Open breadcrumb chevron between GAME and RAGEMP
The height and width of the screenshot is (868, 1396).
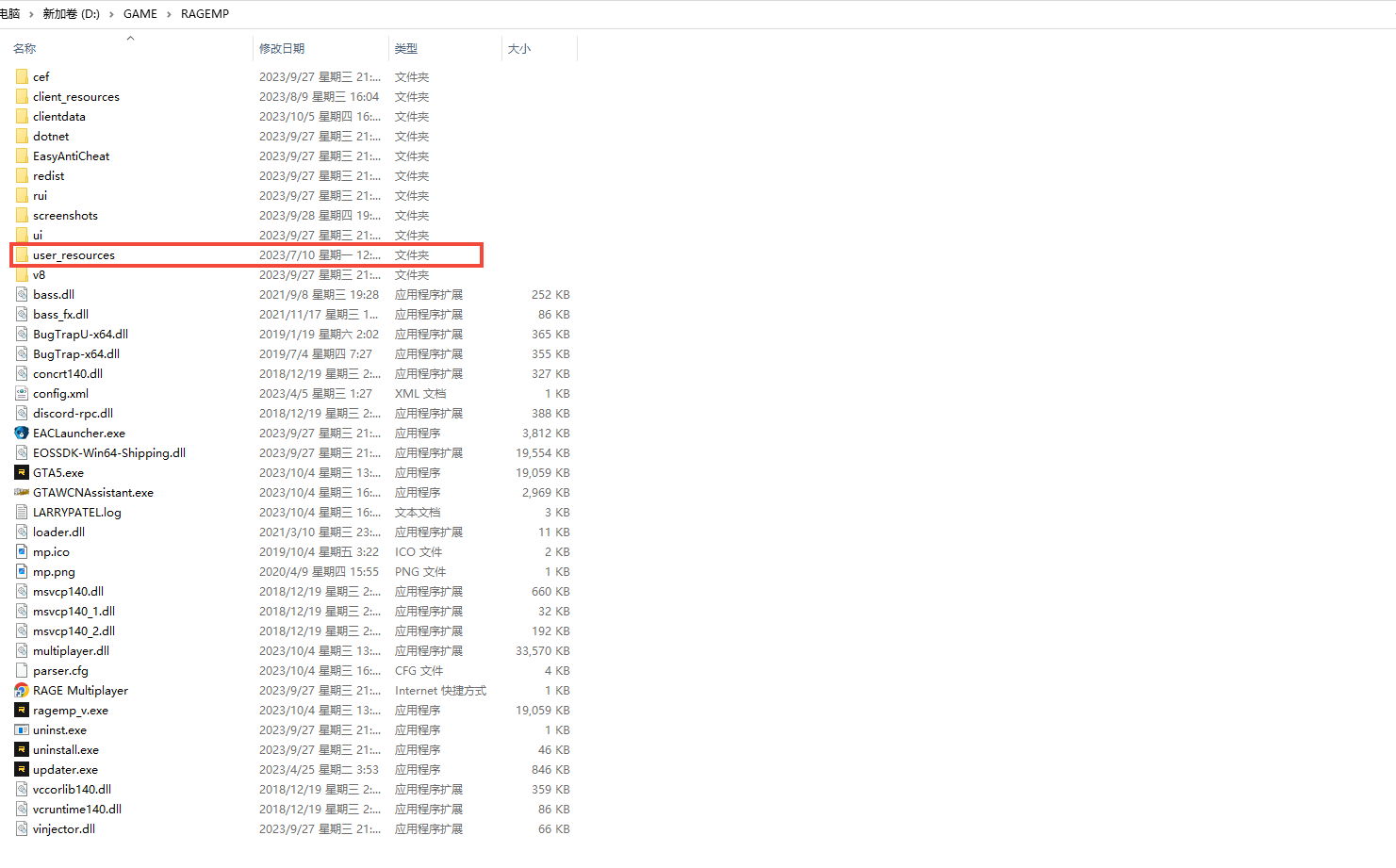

________________________

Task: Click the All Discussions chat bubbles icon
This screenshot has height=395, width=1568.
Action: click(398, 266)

________________________

■ **WORK INSTRUCTION**
All lines above from the one containing "Open breadcrumb chevron" to the one containing "The height and" must be repeated exactly, both lines included, and no others.

■ **EXERCISE SOLUTION**
Open breadcrumb chevron between GAME and RAGEMP
The height and width of the screenshot is (868, 1396).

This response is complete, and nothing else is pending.